The polarised views expressed by fans earlier in the year duly showed that F1 had not done a good enough job to win everyone over.

Ultimately, the new regulations have produced good races, with little evidence of the 'taxi cab' driving that was talked about earlier on.

But while the rules may not be at fault, F1's message could have been better.

Pirelli's move to go conservative with its tyre choices this year, understandable after criticisms of it being too aggressive in 2013, has increased lap times, and fuelled the view that the new cars are too slow.

How much easier would it have been to sell the new rules if the tyres were quick enough to make 2014's F1 cars as fast, or even faster, than last year?

The quieter engines, an inevitable consequence of efficient turbo engines, was also not marketed correctly.

F1 should have promoted the benefit of the new rules; and should never have faced public criticisms from those within the sport.

FALLING AUDIENCES

One of the talking points in the paddock this season has been the decline of television audiences following F1.

Although some markets, like Britain, are holding up viewing numbers despite the Mercedes dominance, other territories are faring less well - especially Germany and Italy.

The extent of the drop in followers has become a concern for teams and sponsors, who are short of answers as to why it has happened.

Pirelli motorsport director Paul Hembery said recently: "Viewing figures so far this year are extremely disappointing, there's no doubt about that.

"And that comes on the back of a season where it was dominated by one car and one driver for the fourth time in a row essentially.

"It's important to understand why this year something's happened that, even after a period of domination, has created another important hit on the viewing figures."

There are some suggestions that the decline in audiences owes more to changing viewership habits that an out-and-out disinterest in F1.

But F1 should not just try to guess what is happening. It is important that it finds the answer and reacts by adapting to how fans want to consume modern sport.

SOCIAL MEDIA IGNORANCE

F1 has long-faced criticisms that its chiefs have not done enough to adapt to the changing world of new media.

For too long it has viewed the internet, and social media networks like YouTube and Twitter, as a threat rather than an opportunity.

It is even unmoved that other sports have moved ahead by embracing it.

Recent questions to Ecclestone about whether he felt F1 was missing a trick in not doing more on social media were wholly dismissed.

"No.
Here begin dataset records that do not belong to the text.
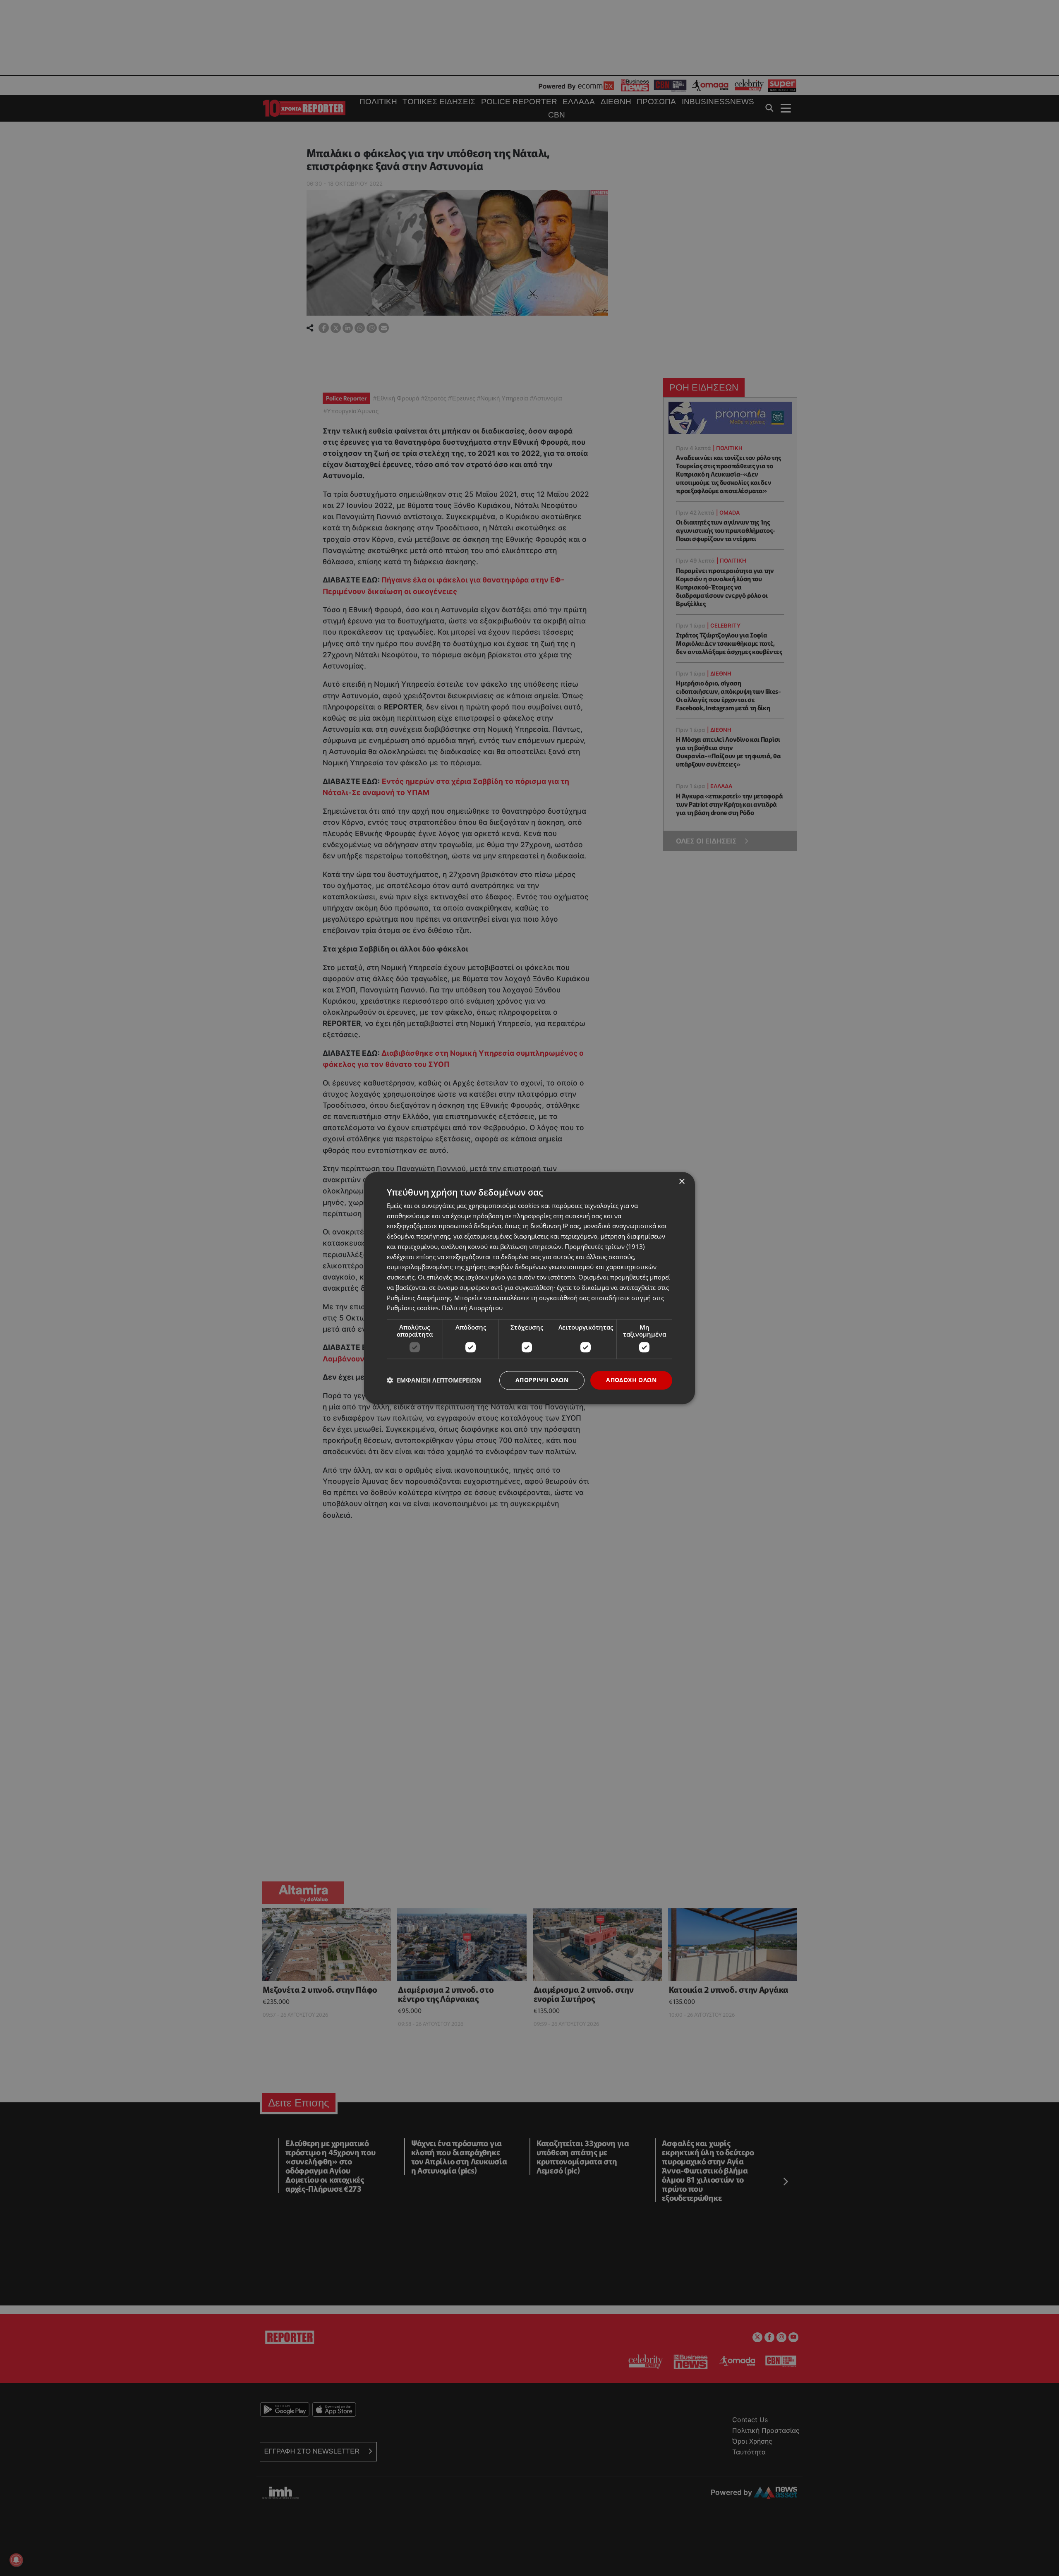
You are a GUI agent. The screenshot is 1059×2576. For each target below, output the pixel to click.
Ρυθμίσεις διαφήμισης (419, 1298)
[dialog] (529, 1288)
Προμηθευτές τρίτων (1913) (605, 1246)
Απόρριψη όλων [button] (541, 1380)
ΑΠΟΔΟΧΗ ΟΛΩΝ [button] (631, 1380)
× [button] (681, 1182)
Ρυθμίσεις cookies (412, 1308)
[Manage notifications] (16, 2559)
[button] (434, 1380)
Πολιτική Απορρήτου (472, 1308)
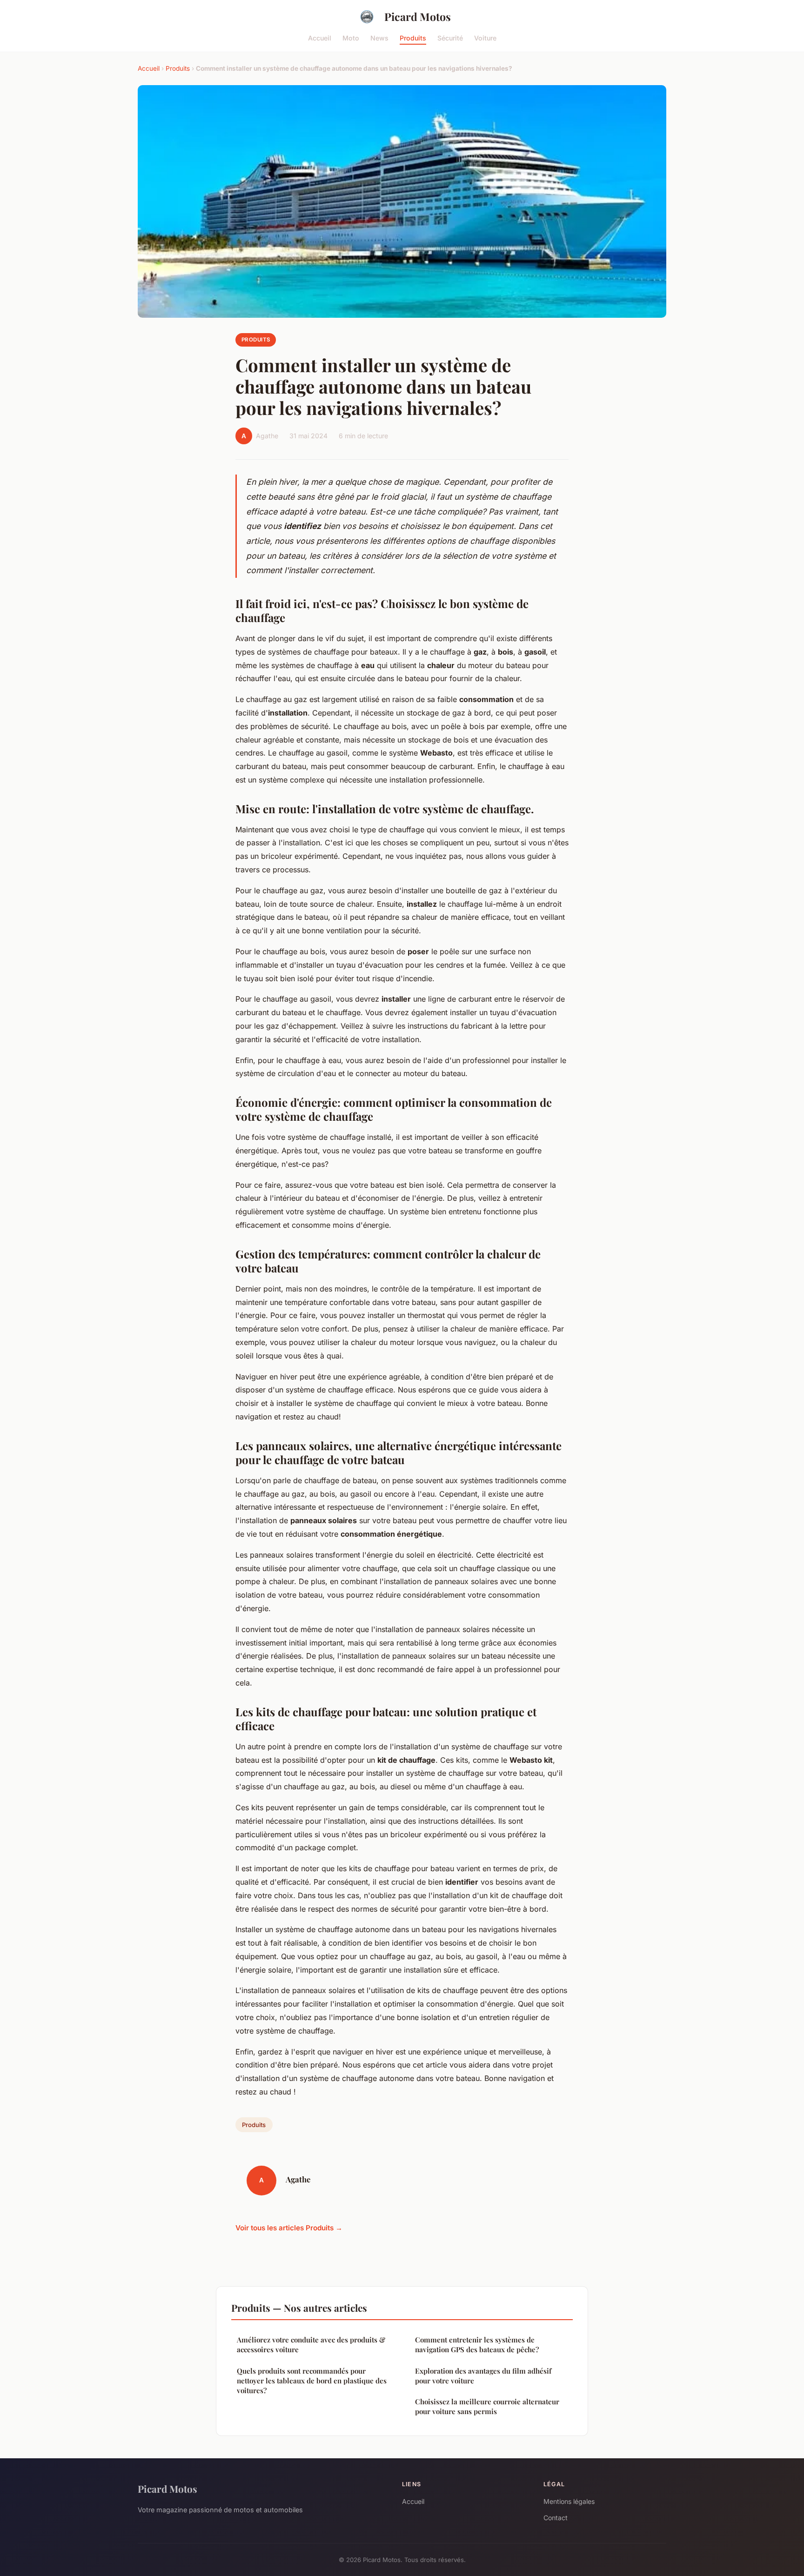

We're commercial," he said. "If they find people to pay us [to do that] then I will be happy."

But F1's neglect of this area risks alienating younger fans, and means there may not be future interest in the sport.

That's why di Montezemolo's plans to invite social media's big hitters, plus Apple and Google, could help provide proper insight about what F1 can do to boost its audience.

It is, after all, in everyone's interest to make F1 more popular.